Newton Method for Set Optimization Problems with Set-Valued Mapping of Finitely Many Vector-Valued Functions

Abstract: In this paper, we propose a Newton method for unconstrained set optimization problems to find its weakly minimal solutions with respect to lower set-less ordering. The objective function of the problem under consideration is given by finitely many strongly convex twice continuously differentiable vector-valued functions. At first, with the help of a family of vector optimization problems and the Gerstewitz scalarizing function, we identify a necessary optimality condition for weakly minimal solutions of the considered problem. In the proposed Newton method, we derive a sequence of iterative points that exhibits local convergence to a point which satisfies the derived necessary optimality condition for weakly minimal points. To find this sequence of iterates, we formulate a family of vector optimization problems with the help of a partition set concept. Then, we find a descent direction for this obtained family of vector optimization problems to progress from the current iterate to the next iterate. As the chosen vector optimization problem differed across the iterates, the proposed Newton method for set optimization problems is not a straight extension of that for vector optimization problems.

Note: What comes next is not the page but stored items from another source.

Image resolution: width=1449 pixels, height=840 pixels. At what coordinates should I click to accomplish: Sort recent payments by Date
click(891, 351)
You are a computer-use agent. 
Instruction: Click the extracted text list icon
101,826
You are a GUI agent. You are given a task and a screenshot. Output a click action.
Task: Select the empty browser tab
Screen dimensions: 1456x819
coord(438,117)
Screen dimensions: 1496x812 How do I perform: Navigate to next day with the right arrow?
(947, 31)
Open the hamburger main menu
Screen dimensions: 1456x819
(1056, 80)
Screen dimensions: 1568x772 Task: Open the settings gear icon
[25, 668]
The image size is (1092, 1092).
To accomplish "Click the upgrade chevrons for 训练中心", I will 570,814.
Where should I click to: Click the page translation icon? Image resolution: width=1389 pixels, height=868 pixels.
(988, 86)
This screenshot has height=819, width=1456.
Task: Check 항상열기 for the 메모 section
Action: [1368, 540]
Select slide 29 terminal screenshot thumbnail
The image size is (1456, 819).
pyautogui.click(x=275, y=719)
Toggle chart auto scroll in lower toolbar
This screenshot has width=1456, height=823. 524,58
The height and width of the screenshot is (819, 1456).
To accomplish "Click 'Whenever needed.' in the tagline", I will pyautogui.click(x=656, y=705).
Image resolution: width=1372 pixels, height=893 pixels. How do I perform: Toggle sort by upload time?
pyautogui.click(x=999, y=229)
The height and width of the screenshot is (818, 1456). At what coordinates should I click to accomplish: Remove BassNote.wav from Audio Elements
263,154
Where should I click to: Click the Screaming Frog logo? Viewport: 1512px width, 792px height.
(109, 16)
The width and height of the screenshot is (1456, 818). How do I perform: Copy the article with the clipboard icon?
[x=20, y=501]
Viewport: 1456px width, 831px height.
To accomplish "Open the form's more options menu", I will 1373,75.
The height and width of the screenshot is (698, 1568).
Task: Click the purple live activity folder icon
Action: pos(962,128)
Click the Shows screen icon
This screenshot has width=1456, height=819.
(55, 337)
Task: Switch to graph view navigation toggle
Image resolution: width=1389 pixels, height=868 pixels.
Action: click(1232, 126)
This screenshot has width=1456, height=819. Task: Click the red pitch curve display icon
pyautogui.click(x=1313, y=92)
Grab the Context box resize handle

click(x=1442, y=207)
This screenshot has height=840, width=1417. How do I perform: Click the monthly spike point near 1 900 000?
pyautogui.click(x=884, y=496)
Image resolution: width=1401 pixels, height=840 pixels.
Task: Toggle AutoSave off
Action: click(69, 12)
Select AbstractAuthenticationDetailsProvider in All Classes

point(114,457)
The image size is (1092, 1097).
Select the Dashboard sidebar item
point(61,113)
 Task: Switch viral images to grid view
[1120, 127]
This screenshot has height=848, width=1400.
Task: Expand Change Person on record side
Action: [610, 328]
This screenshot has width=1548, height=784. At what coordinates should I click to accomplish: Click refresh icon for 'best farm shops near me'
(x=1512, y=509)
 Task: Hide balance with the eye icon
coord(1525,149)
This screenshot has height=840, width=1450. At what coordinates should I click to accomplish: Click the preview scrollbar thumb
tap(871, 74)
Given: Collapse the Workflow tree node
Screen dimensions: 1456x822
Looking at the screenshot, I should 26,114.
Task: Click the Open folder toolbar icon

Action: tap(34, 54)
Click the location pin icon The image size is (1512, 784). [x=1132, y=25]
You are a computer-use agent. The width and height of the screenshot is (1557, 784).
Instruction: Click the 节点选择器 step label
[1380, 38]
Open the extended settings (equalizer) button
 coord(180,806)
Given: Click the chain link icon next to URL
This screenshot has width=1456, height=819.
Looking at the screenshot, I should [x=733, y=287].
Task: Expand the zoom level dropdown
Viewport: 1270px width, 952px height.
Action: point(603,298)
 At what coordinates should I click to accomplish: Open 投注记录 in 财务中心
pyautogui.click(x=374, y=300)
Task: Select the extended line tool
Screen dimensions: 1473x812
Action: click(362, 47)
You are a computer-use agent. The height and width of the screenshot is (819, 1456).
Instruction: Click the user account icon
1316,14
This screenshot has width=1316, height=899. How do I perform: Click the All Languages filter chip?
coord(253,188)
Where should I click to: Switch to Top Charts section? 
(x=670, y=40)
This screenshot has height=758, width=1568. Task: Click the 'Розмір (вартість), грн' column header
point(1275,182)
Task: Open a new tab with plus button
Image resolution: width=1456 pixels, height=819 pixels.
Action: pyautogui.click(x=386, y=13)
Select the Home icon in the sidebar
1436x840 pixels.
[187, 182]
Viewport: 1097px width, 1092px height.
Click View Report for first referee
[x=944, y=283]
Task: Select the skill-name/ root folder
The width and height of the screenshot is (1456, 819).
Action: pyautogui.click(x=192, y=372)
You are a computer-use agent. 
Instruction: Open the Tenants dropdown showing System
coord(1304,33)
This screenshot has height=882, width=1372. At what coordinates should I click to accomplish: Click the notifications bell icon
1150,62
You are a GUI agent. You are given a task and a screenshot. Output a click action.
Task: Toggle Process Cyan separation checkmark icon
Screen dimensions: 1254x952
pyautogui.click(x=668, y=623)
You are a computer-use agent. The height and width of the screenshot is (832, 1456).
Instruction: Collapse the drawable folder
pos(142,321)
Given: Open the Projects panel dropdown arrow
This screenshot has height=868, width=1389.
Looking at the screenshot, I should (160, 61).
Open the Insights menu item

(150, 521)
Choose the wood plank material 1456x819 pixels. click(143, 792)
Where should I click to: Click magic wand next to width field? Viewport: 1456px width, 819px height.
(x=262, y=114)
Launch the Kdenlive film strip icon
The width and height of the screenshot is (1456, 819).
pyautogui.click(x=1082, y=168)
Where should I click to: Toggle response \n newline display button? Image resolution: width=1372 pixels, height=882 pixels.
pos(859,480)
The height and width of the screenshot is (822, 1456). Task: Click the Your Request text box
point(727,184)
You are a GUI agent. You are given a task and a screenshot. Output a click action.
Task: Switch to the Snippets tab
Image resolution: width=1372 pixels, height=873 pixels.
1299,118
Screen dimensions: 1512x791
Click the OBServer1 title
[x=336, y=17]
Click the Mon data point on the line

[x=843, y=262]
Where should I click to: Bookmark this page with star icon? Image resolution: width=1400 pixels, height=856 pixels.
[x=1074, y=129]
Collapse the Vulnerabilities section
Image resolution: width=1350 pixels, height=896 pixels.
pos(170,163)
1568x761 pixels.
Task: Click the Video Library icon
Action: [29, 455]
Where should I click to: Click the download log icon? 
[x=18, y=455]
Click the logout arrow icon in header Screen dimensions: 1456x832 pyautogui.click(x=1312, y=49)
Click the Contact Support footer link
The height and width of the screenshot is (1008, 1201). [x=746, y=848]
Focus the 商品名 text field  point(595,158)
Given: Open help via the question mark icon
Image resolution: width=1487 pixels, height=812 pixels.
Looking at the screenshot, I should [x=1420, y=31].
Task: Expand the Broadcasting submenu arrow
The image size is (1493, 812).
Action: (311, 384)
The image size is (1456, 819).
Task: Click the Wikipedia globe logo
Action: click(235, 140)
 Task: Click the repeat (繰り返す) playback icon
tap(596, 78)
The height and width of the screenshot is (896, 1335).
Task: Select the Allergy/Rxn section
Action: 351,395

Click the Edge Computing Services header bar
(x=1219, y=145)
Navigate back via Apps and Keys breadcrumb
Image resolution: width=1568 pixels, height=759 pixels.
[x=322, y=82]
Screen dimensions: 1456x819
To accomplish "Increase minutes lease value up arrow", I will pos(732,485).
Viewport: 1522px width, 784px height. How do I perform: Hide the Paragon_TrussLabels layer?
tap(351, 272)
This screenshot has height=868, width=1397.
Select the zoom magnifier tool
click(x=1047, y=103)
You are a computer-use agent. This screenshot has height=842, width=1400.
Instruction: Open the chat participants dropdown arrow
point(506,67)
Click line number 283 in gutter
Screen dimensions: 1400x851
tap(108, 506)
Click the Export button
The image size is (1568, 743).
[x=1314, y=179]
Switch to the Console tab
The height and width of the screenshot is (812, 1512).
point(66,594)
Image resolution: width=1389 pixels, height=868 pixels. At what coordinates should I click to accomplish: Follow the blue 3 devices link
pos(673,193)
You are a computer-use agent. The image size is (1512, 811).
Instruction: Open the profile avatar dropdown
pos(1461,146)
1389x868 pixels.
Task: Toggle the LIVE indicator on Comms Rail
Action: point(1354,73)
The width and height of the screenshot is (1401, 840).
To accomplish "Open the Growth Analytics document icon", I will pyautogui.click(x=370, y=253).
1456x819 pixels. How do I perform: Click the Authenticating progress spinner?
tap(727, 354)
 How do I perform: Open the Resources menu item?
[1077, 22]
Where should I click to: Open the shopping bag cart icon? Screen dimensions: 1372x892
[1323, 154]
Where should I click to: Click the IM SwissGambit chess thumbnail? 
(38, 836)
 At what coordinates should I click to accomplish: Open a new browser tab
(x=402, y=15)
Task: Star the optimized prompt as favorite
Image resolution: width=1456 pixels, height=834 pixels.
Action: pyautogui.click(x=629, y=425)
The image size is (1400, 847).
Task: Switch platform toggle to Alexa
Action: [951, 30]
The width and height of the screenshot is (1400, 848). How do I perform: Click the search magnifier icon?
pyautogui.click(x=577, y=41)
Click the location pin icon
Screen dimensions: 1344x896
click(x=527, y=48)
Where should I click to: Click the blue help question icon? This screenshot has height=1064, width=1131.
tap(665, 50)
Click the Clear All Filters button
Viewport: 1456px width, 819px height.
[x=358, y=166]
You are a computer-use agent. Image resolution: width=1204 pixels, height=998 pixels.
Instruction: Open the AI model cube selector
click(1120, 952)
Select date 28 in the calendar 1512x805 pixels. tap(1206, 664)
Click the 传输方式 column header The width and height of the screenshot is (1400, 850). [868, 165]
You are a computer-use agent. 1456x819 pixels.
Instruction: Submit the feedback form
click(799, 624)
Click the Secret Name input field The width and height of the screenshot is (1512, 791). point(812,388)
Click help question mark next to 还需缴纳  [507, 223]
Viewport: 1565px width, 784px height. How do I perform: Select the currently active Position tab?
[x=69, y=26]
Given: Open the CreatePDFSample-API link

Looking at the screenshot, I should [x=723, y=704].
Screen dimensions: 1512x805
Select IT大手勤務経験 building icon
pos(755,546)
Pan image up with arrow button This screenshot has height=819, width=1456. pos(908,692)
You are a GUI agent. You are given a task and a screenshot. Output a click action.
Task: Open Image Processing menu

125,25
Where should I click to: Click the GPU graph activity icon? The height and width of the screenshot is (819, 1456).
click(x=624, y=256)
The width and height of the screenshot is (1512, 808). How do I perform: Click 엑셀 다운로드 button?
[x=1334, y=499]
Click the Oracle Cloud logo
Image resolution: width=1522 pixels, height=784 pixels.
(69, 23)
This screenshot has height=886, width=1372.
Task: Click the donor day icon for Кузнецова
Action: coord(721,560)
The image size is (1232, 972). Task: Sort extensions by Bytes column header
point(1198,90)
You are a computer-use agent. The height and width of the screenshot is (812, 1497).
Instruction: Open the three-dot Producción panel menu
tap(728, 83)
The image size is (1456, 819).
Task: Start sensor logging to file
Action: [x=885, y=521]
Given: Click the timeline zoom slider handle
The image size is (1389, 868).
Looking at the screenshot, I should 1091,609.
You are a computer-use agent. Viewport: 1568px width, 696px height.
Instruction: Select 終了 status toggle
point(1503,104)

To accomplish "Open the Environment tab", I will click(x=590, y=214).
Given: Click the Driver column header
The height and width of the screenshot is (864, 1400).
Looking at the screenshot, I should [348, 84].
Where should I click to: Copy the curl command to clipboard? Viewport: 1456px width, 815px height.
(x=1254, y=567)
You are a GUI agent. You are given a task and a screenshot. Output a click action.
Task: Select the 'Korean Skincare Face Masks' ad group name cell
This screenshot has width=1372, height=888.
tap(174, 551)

A step-wise algorithm of the entire process is provided. The well-definedness and convergence of the proposed method are analyzed. To establish the convergence of the proposed algorithm under some regularity condition of the stationary points, we derive three key relations: a condition of nonstationarity, the boundedness of the norm of Newton direction, and the existence of step length that satisfies the Armijo condition. We obtain the local superlinear convergence of the proposed method under uniform continuity of the Hessian and local quadratic convergence under Lipschitz continuity of the Hessian.